## [Problem requirements]
When you come to the line with "Alize (31, 865)", begin repeating; continue exactly through the final line of the records and include nothing from before.

## [Supplied data]
####

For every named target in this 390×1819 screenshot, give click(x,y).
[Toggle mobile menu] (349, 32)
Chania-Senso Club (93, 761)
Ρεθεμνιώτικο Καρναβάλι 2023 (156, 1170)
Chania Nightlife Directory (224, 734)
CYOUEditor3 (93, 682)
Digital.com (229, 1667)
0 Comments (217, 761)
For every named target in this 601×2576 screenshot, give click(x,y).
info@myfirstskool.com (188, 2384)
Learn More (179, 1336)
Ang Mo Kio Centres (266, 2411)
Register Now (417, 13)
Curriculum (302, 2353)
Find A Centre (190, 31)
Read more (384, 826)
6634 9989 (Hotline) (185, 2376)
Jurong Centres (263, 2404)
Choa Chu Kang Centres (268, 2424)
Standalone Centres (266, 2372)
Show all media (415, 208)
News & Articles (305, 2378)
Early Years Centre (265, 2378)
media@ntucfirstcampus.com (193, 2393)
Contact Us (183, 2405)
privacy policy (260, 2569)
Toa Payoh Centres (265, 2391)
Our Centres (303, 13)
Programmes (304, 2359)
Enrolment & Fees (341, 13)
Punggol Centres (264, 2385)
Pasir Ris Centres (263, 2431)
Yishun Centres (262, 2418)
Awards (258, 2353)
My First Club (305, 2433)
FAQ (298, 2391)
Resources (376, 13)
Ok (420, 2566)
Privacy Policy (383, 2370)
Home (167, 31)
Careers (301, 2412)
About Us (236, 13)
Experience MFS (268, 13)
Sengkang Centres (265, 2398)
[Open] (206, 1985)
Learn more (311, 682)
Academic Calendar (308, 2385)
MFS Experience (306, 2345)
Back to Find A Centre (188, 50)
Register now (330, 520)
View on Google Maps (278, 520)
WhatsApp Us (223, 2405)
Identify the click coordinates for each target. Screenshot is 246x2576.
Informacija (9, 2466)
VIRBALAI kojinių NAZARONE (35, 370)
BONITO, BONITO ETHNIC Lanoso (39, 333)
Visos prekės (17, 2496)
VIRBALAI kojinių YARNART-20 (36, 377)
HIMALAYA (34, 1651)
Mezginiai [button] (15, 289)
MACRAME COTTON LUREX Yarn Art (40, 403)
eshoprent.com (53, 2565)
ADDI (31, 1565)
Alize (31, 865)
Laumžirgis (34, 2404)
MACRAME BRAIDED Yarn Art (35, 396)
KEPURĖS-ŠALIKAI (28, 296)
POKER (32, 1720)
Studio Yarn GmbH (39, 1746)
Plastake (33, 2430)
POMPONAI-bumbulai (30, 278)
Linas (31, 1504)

####

## [Task response]
Alize (31, 865)
Laumžirgis (34, 2404)
MACRAME BRAIDED Yarn Art (35, 396)
KEPURĖS-ŠALIKAI (28, 296)
POKER (32, 1720)
Studio Yarn GmbH (39, 1746)
Plastake (33, 2430)
POMPONAI-bumbulai (30, 278)
Linas (31, 1504)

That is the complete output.